The 542-page volume, set for release this week, is a sort of browsable bird’s nest of Iowa history, literature and lore that weaves together mostly first-hand accounts written between 1871 and 2007.

“I looked at this project as a documentary history of the state as if it were a living, breathing person that’s been alive for 150-some years,” Jack says. “If Iowa was a person, how would I document this person’s life from the very beginning — all the way back to Black Hawk, before statehood — to now?”

Beginning with an 1831 speech delivered by the Sauk warrior on his forced move west to Iowa, the book draws its 100-plus selections from printed material of nearly every kind, including campaign platforms, creeds, diaries, editorials, ethnographic studies, fictions, government documents, history, humor, journalism, legal opinions, letters, memoirs, pamphlets, speeches and travel narratives.

Writers including Carrie Chapman Catt, Bob Feller, Susan Glaspell, Herbert Hoover, Ted Kooser, Glenn Miller, Wallace Stegner and Henry Wallace are represented in the book as well as many lesser-known voices. Nearly every piece in the volume has been previously published, Jack says, though most of them “quickly entered the dustbin of history.”

Among Jack’s favorite pieces in the book is an excerpt from Grant Wood’s 1935 book Revolt Against the City, in which the famous painter explores the Iowa literary and artistic renaissance of the late 1920s and early 1930s.
Jack sees a parallel between Wood’s piece and modern-day Iowa.

“It was written in the Depression, and it’s Grant Wood articulating his manifesto for why Iowa of all places has the great makings of native art and how the artists of the future will recognize what’s here and paint it and write it,” Jack says.  “At the same time he’s encouraging young people, just like Gov. Vilsack did, to come back. Writing from the midst of the Great Depression – and now we find ourselves in the middle of what some people say is a close echo of the Great Depression – and it’s the same story all over again.

“Mark Twain always said that history doesn’t repeat itself but history rhymes. I think what I’m really trying to do with this book is show the rhymes as they occur across all these years.”

Jack, who divides his time living on a farm in Jones County and teaching courses on writing, history and place studies at North Central College in Naperville, Ill., is the author and editor of several books including Letters to a Young Iowan and Uncle Henry Wallace: Letters to Farm Families.

In the introduction of his book, which he will read from at 7 p.m. Friday at Iowa City’s Prairie Lights Books, 15 S. Dubuque St., he writes that the volume is aimed at filling a void that “arises from a conscious cultural deficit — the collective forgetting of the best our homeland has produced.”

Jack, 35, says his own education included just a single unit of Iowa history he was taught in the fifth grade.

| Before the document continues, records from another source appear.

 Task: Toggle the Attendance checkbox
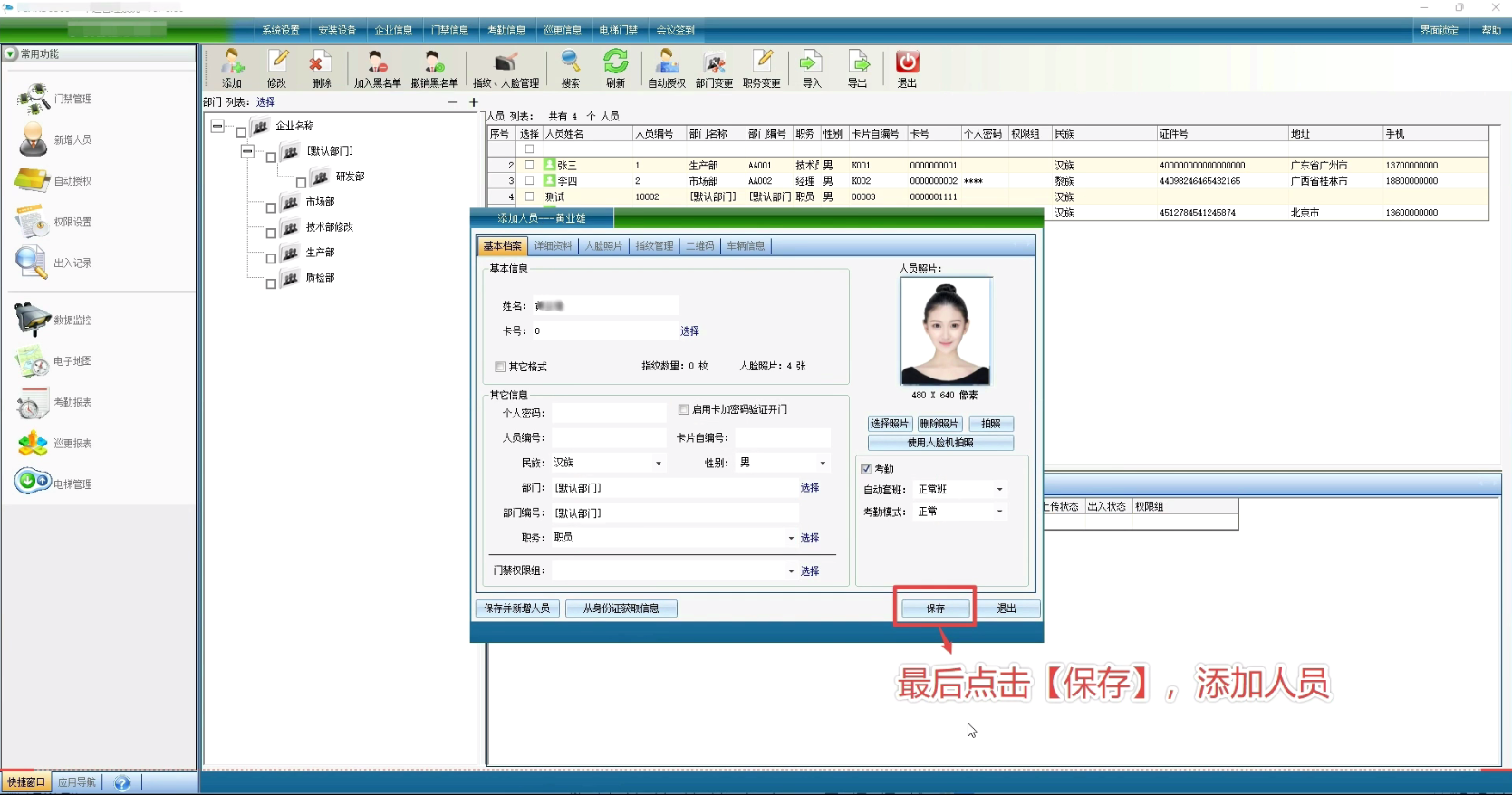866,468
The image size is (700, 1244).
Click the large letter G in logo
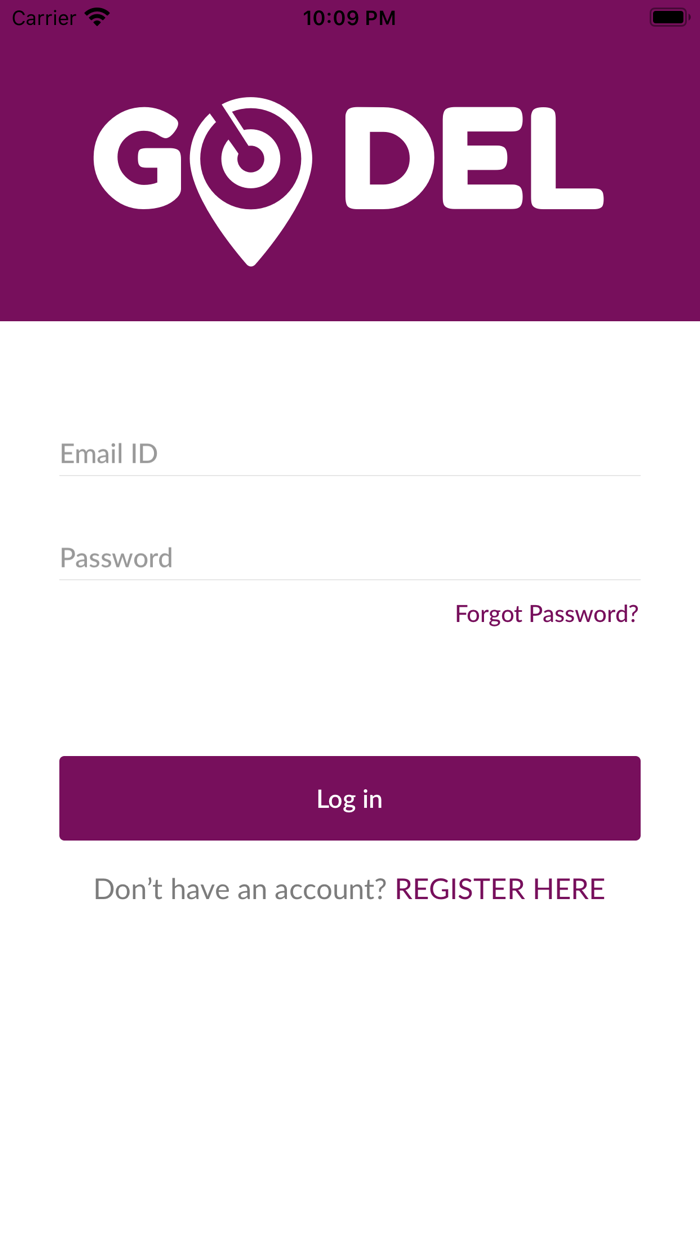[137, 159]
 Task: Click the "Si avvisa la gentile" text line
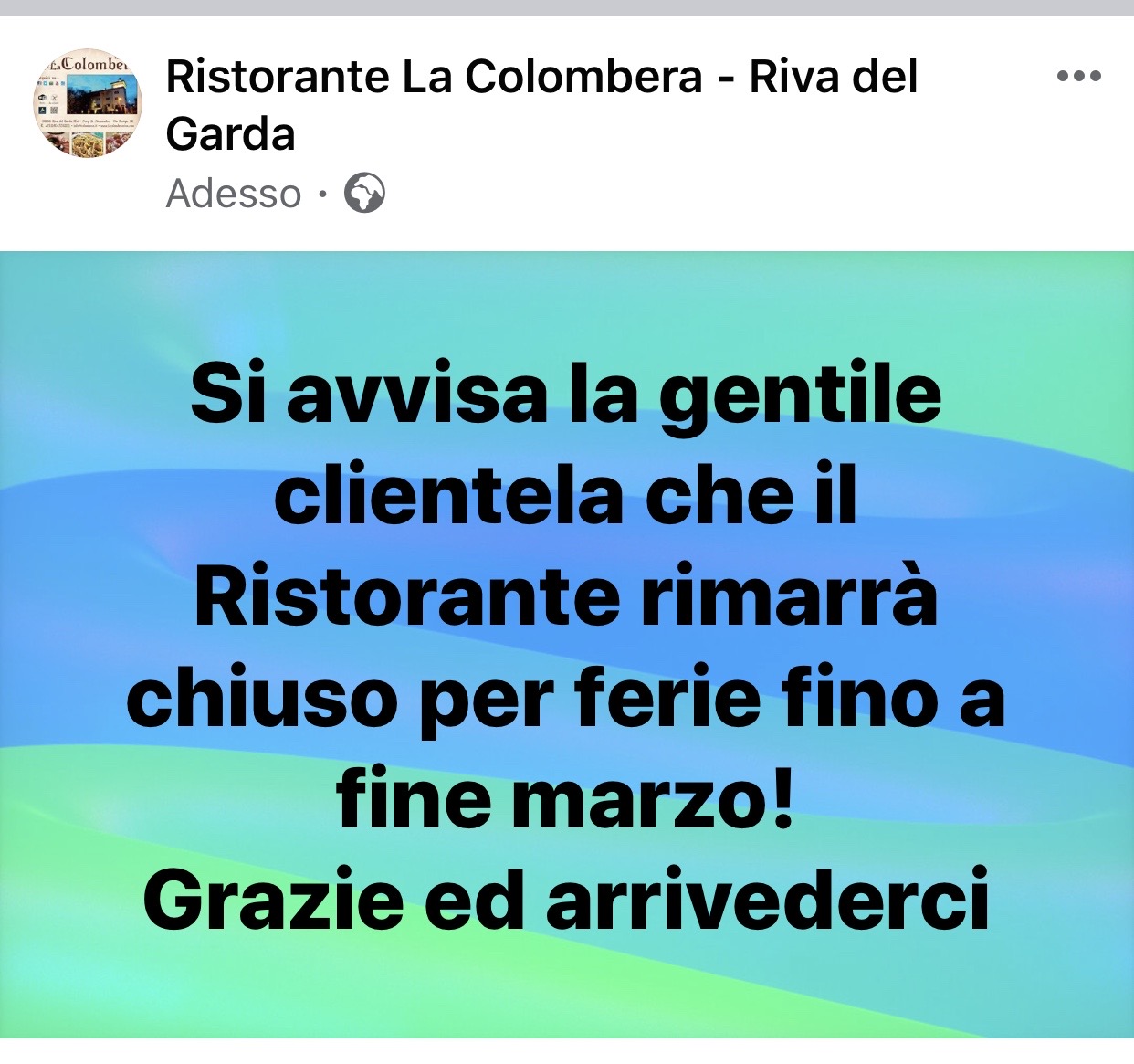coord(566,395)
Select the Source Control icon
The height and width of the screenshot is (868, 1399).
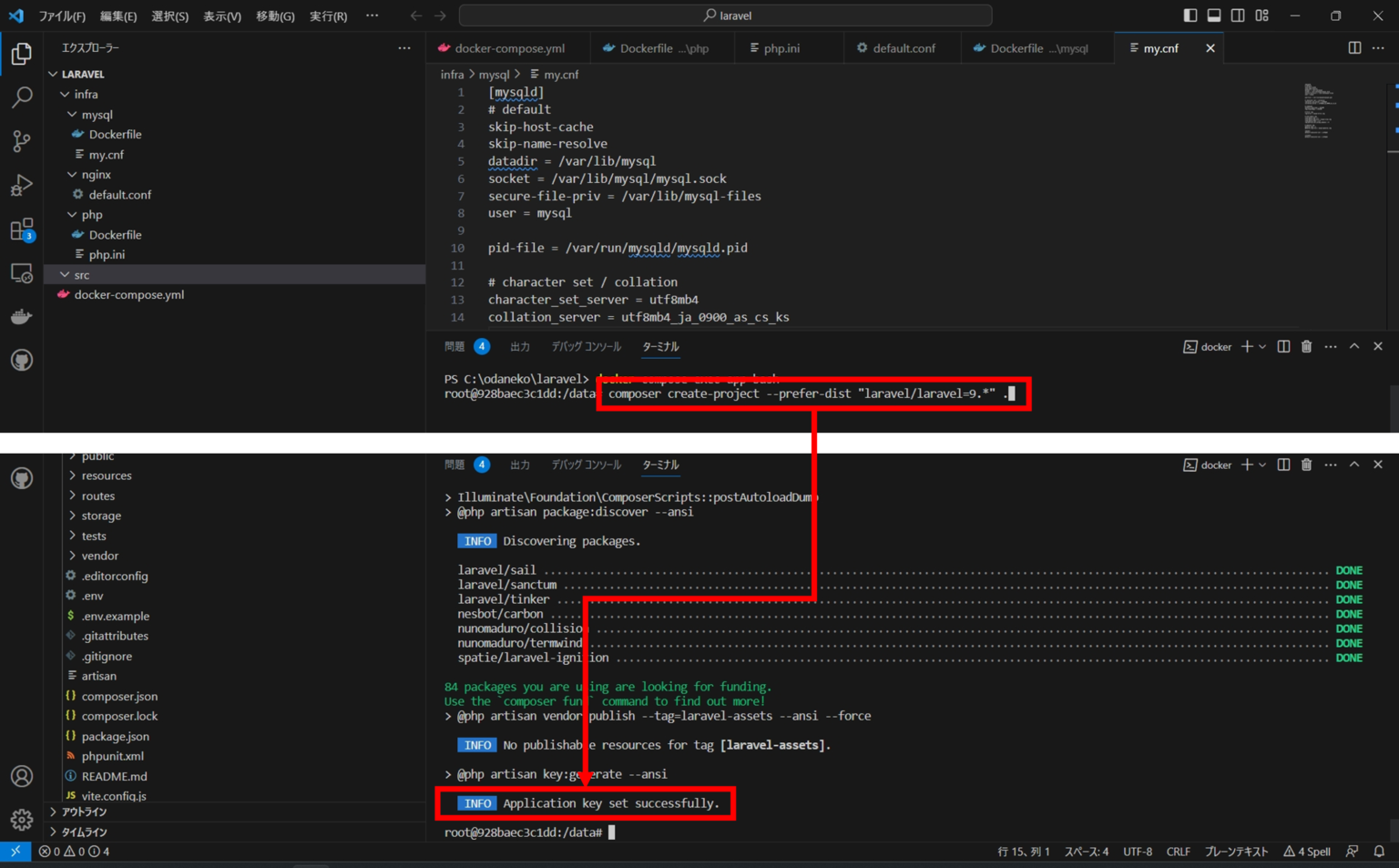click(21, 140)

“It was a one-and-done kind of deal,” he says. “But I think the state of Iowa history, the future of it, is really quite bright. Iowa has always been so modest and so humble, to the extent that it’s been sometimes ashamed or reluctant to brag on its history, or to even hold its own history up as equal to the history of the more storied parts of the country — the south and the east.”

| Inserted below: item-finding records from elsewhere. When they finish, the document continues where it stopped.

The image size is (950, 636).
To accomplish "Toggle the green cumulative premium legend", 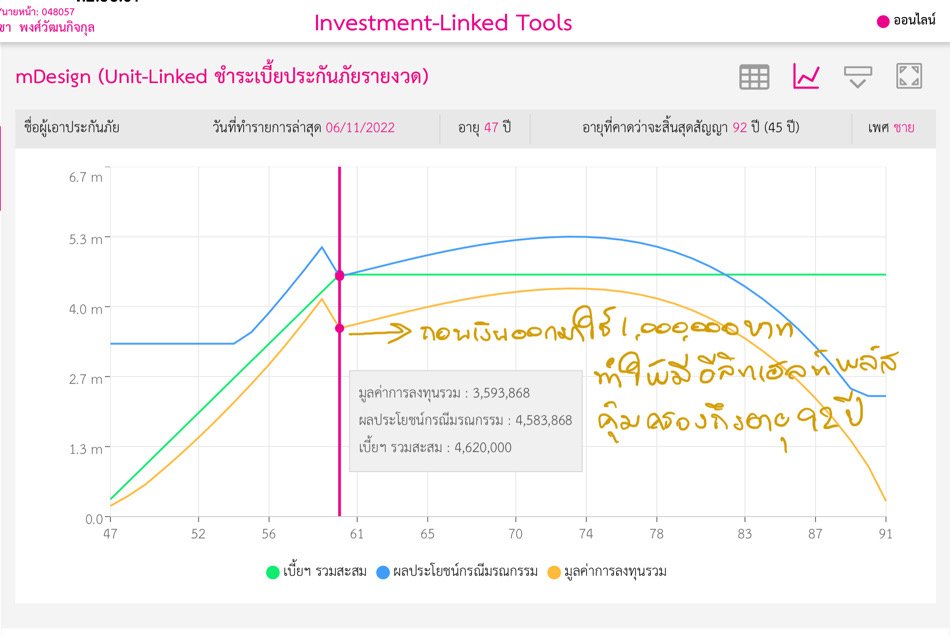I will tap(272, 572).
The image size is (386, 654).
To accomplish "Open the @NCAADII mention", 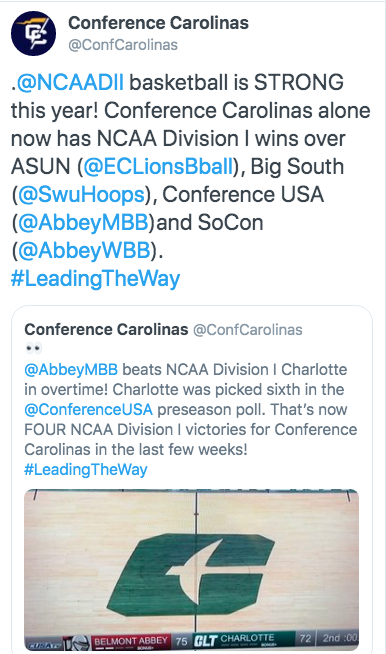I will click(x=71, y=82).
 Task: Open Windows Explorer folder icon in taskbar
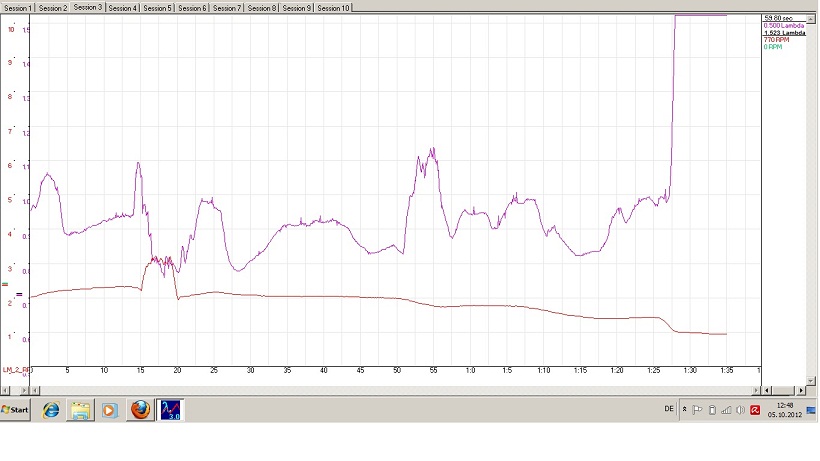[x=81, y=410]
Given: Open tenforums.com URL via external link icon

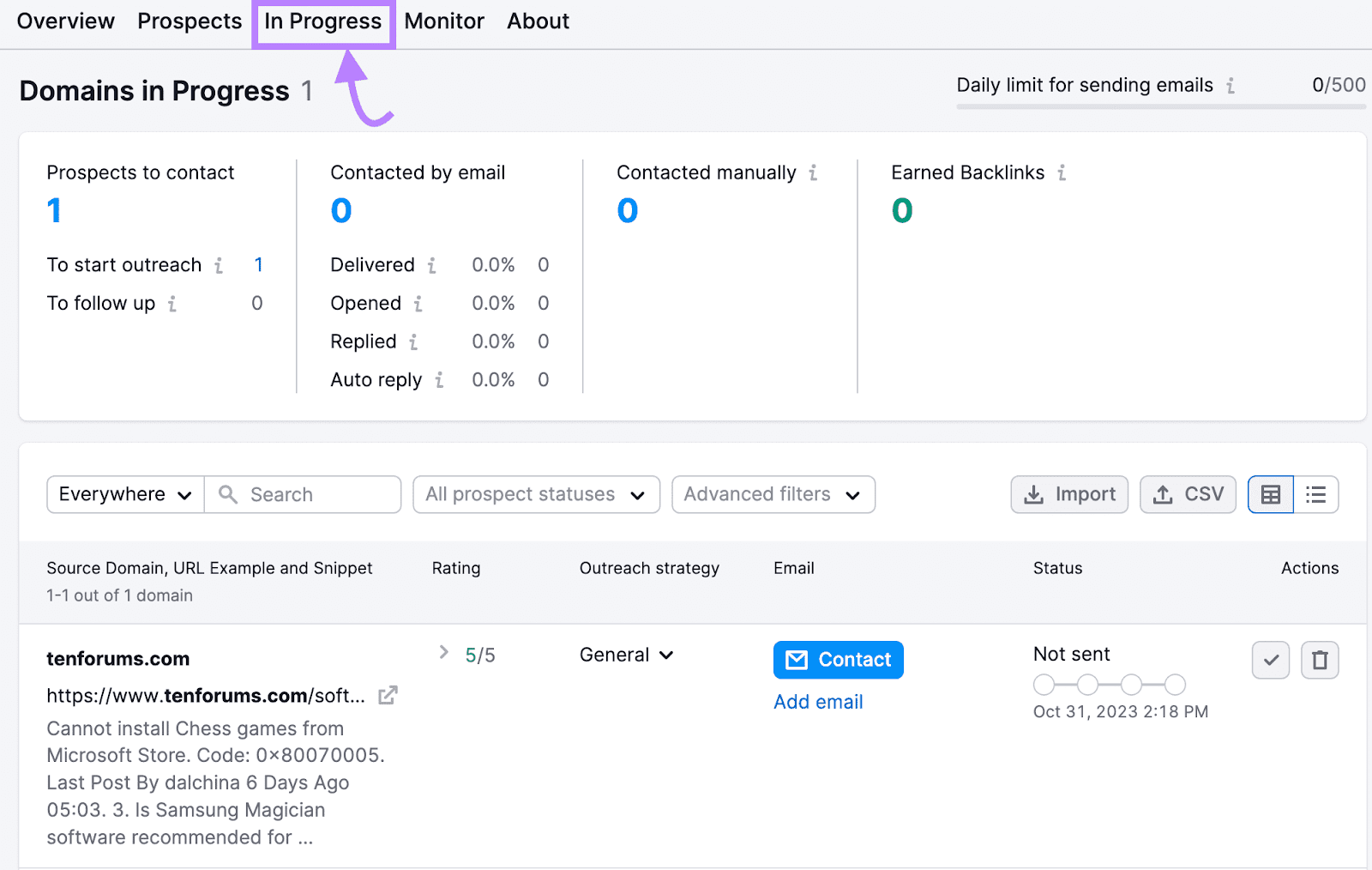Looking at the screenshot, I should tap(388, 695).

Given the country’s economic recession, and the resulting effect of people traveling less and sticking closer to home, Jack says the time is ripe for Iowa to enjoy a regional renaissance in which the state recognizes the value of its own history.

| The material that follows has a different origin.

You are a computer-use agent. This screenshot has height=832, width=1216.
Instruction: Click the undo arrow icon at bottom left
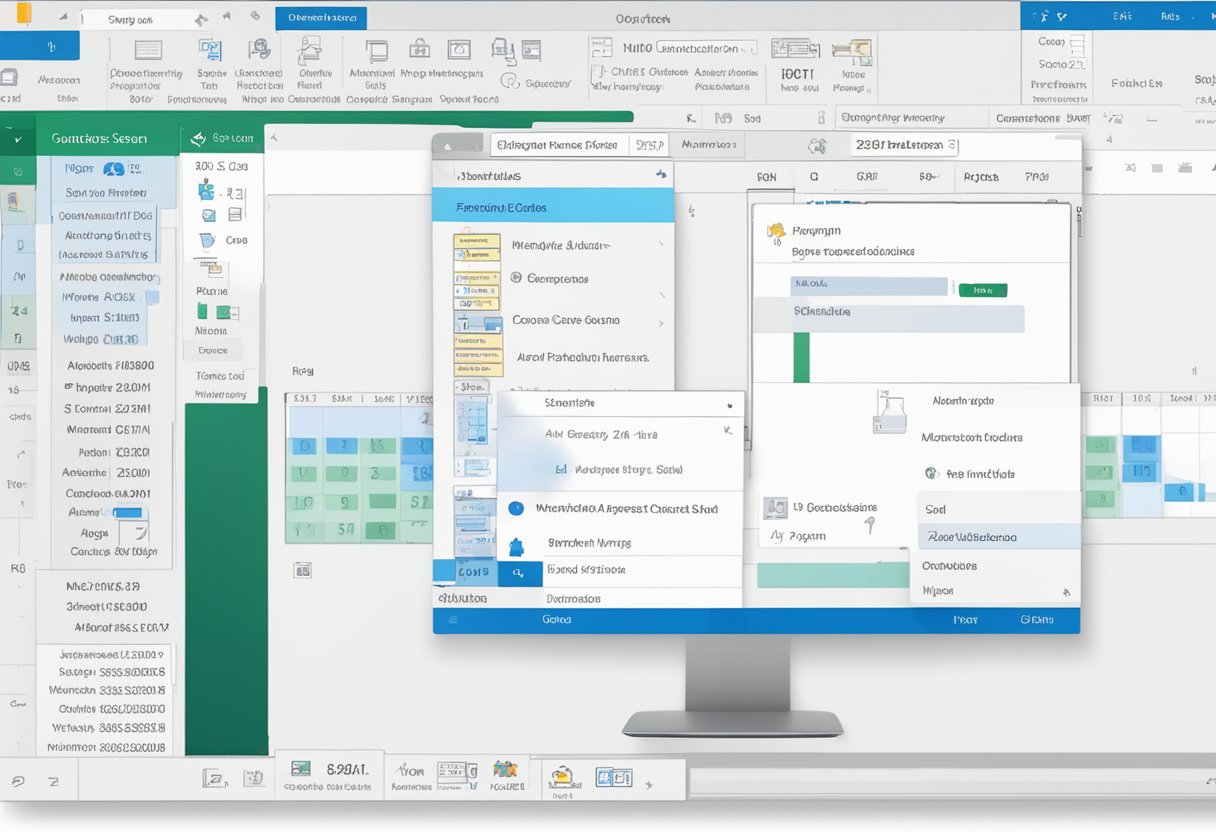point(17,780)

“I think we are entering a new period of regionalism, like we’re already seeing in Europe,” he says. “On the one hand there is the European Union and things are more standardized and there are more franchises and multinational conglomerates. But at the same time the force that rises to push back against those things are states and localism. That’s what this book is all about.”

Jack also sees some similarities between the Iowa’s literary output and its resurgent wine industry.

“There’s a real interest in things that are made in Iowa or distilled from things that are quintessentially Iowan,” he says.

That’s the main idea behind Tall Corn Books, a new imprint by the North Liberty-based Ice Cube Books & Press. Iowa: The Definitive Collection is the first volume of the series.

Publisher Steve Semken says the imprint will release Corn Country, a collection of writings by Homer Croy in the early 20th century, next year.

“People are always asking me why I’m calling it Ice Cube Press, and then over time I realized it doesn’t really match what I’m trying to do, actually — I’m not trying to fight global warming and I don’t do rap songs,” he says. “Even though most of what I’ve done has been regional, this is a new effort to make it clear to libraries or readers that these are books with a much more local, historical and place-based emphasis.”